(Saved data entries)
########

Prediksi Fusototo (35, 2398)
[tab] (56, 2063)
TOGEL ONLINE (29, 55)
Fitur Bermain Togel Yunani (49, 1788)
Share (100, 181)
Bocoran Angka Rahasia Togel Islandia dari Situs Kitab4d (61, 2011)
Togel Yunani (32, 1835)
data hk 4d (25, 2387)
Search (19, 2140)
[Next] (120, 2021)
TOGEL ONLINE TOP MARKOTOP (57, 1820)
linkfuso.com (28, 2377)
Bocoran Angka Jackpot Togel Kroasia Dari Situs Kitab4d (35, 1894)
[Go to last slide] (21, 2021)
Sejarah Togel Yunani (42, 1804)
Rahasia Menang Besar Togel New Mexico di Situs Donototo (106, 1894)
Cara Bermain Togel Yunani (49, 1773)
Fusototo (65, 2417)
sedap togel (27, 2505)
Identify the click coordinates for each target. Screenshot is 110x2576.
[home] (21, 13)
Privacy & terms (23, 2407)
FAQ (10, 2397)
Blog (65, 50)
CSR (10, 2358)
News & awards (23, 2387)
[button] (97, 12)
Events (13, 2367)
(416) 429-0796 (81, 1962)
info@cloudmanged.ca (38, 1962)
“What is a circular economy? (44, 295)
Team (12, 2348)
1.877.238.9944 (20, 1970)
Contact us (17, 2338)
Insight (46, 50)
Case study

########

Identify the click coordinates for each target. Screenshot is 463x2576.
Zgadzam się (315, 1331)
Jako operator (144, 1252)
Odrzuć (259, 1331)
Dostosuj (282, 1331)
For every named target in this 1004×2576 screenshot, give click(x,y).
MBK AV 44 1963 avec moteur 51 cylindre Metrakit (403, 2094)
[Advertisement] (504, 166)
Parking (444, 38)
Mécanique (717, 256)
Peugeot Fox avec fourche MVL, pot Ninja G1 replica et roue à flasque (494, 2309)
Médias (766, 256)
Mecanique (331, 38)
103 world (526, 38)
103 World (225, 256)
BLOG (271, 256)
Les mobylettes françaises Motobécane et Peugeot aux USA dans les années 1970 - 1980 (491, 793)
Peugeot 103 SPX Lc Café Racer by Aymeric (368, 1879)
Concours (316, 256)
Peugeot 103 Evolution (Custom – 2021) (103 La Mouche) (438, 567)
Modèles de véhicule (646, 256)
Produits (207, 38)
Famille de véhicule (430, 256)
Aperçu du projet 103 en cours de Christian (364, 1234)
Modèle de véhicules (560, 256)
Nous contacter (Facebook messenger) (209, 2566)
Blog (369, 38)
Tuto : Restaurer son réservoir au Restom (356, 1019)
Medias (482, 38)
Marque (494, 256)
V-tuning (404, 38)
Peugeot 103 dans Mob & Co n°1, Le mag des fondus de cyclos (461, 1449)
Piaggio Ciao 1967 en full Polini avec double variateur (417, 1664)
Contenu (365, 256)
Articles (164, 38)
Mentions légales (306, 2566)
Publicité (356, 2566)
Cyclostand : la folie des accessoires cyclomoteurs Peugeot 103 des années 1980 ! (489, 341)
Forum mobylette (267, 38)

########

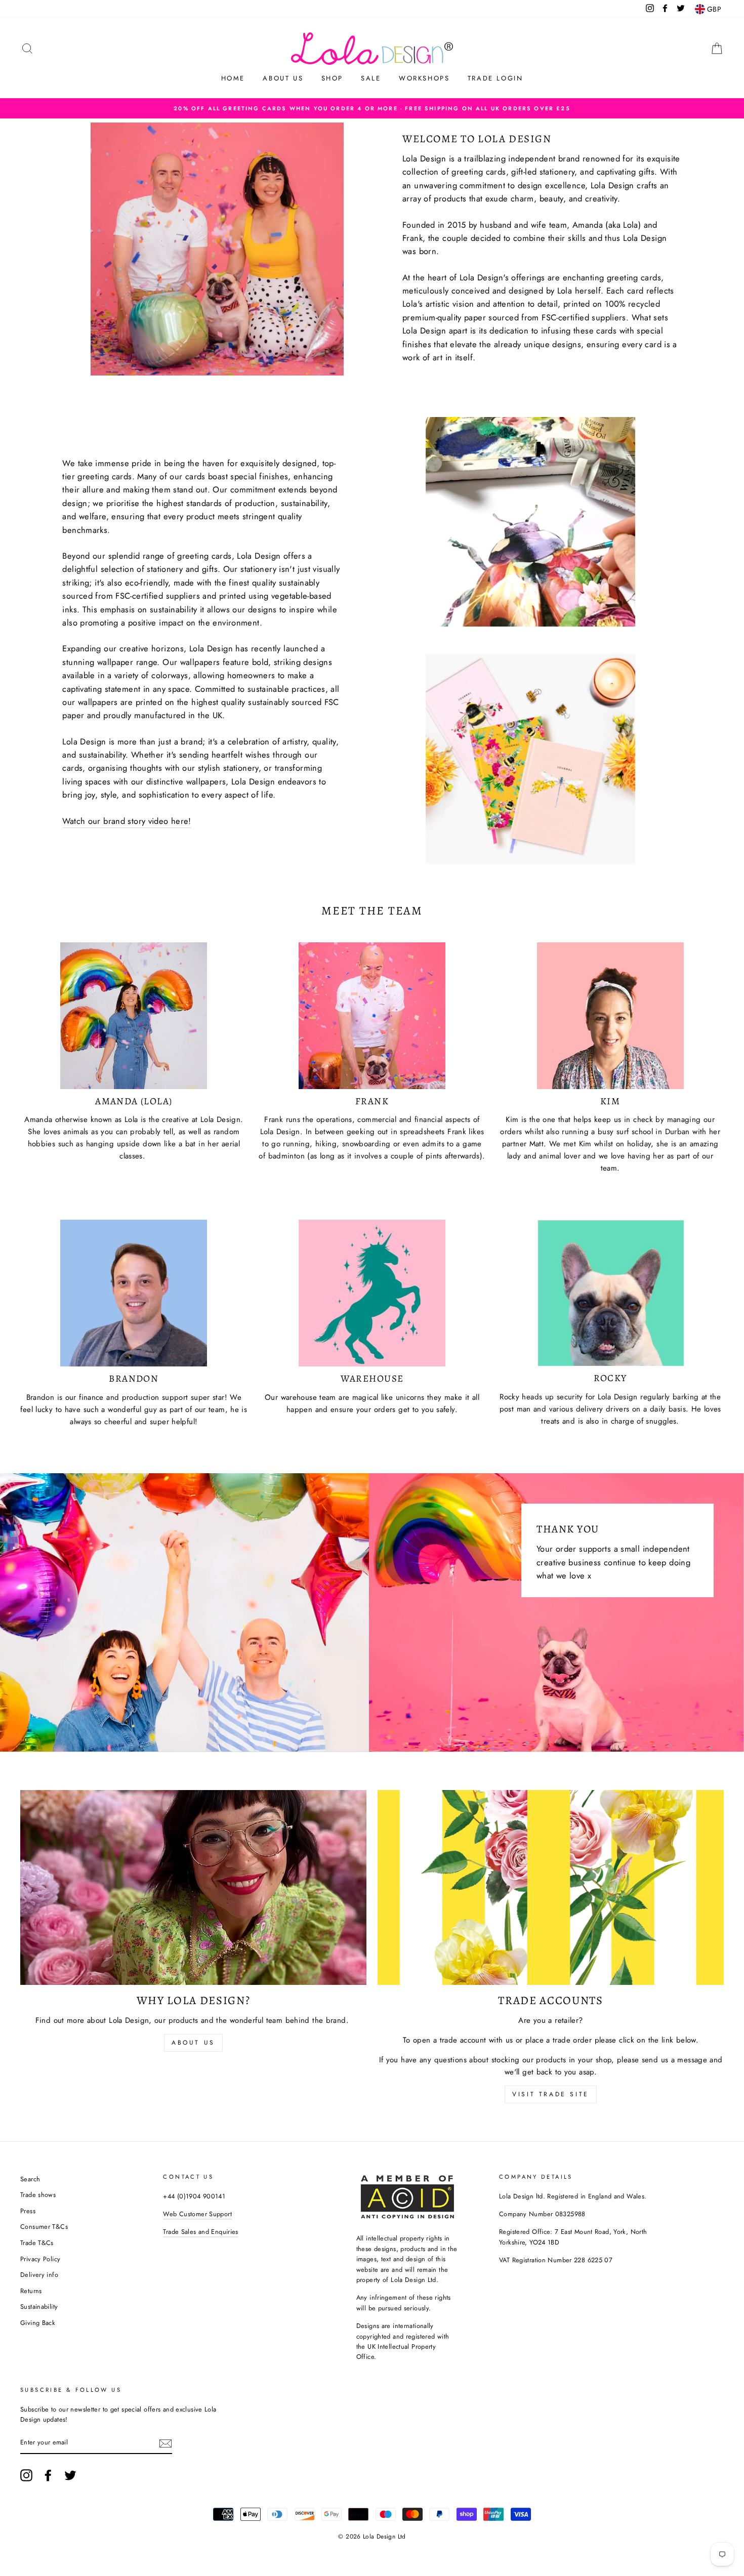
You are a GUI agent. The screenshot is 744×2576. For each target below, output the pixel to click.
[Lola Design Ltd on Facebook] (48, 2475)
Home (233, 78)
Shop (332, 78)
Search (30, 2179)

########

__YOUR ASSIGNMENT__
Only one stretch of the data above is needed. Restate it word for word, from the line containing "Prediksi Fusototo (35, 2398)" through the line containing "[home] (21, 13)", both ends included.

__RESPONSE AREA__
Prediksi Fusototo (35, 2398)
[tab] (56, 2063)
TOGEL ONLINE (29, 55)
Fitur Bermain Togel Yunani (49, 1788)
Share (100, 181)
Bocoran Angka Rahasia Togel Islandia dari Situs Kitab4d (61, 2011)
Togel Yunani (32, 1835)
data hk 4d (25, 2387)
Search (19, 2140)
[Next] (120, 2021)
TOGEL ONLINE TOP MARKOTOP (57, 1820)
linkfuso.com (28, 2377)
Bocoran Angka Jackpot Togel Kroasia Dari Situs Kitab4d (35, 1894)
[Go to last slide] (21, 2021)
Sejarah Togel Yunani (42, 1804)
Rahasia Menang Besar Togel New Mexico di Situs Donototo (106, 1894)
Cara Bermain Togel Yunani (49, 1773)
Fusototo (65, 2417)
sedap togel (27, 2505)
Identify the click coordinates for each target. Screenshot is 110x2576.
[home] (21, 13)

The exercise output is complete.